Andy Lester rocks my world

brian_d_foy on 2002-09-02T06:38:07

Andy is truly Lazy, and if I work hard enough, maybe I can be that Lazy too.

I am in Chicago for a couple years, and have the great fortune to work with Andy Lester on a few things. I first met him because he sent me some patches for Business::ISBN, then some more, and then some more patches. When I moved to Chicago, we got together a couple of times---a continuing dividend from Perl Mongers.

He keeps using my modules, and even tests the ones that he does not use. He showed me a "pod bummer" in some module I wrote, and I fixed that, and since he is also a test fascist, every time he reports a bug I write a test for it. I had not thought to test POD before, and even though Andy told me to wait for Sean Burke's new POD parser, I created Test::Pod based on the old stuff. I was happy with that until Andy sent me a bit of code that automatically found all the ".pm" files in blib using the new File::Find::Rule.

# $Id: pod.t,v 1.1 2002/08/31 22:17:26 comdog Exp $

BEGIN { use File::Find::Rule; @files = File::Find::Rule->file()->name( '*.pm' )->in( 'blib/lib' ); }

use Test::Pod tests => scalar @files;

foreach my $file ( @files ) { pod_ok($file); }


This code is brilliant!

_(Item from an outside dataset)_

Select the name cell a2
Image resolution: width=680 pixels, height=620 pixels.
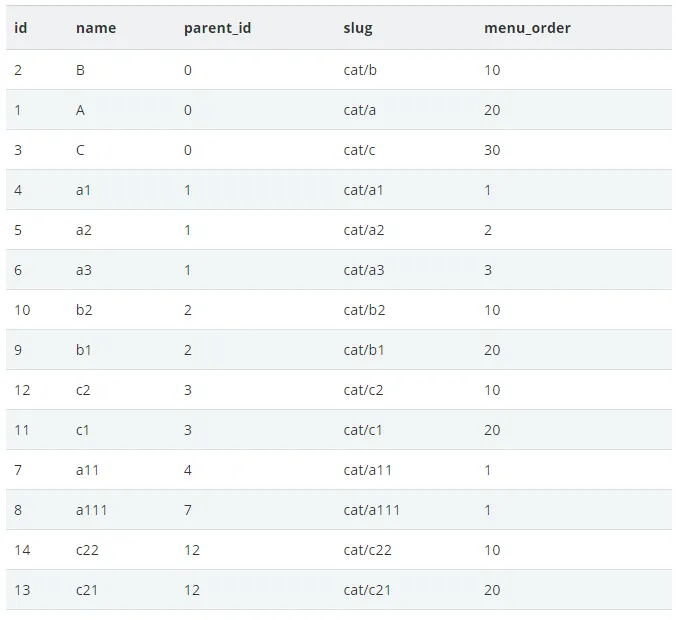[84, 230]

It is so simple, and small, and right that I can only call myself an idiot for not already doing this.Now I have pod.t in any module I work on, and I have found quite a number of missing "=back" commands.

This little tidbit was worth all of the time I spent fixing or improving Business::ISBN and Tie::Cycle for him (and the rest of the world). Sometimes open source really pays off. Andy contributes to CPAN testers, sends me patches to modules he does not even use, and makes me a better coder.

This is not the end though. Andy raises the level of the game. He's got it going on. Once I know this trick, I can easily test each module for compilation errors.

BEGIN { use File::Find::Rule; @classes = map { my $x = $_; $x =~ s|^blib/lib/||; $x =~ s|/|::|g; $x =~ s|\.pm$||; $x; } File::Find::Rule->file()->name( '*.pm' )->in( 'blib/lib' ); }

use Test::More tests => scalar @classes;

foreach my $class ( @classes ) { use_ok( $class ); }


Since each of these solutions discover the modules on their own, I do not have to remember to add new modules to the tests. I do less work and find more bugs. I created a really simple module, Test::Pod, then Andy showed me how to use.

Maybe someone will let him write a book on testing Perl, but until then, take a look in the t/ directory in some of his distributions and remember that the fascists were the ones who made the trains run on time.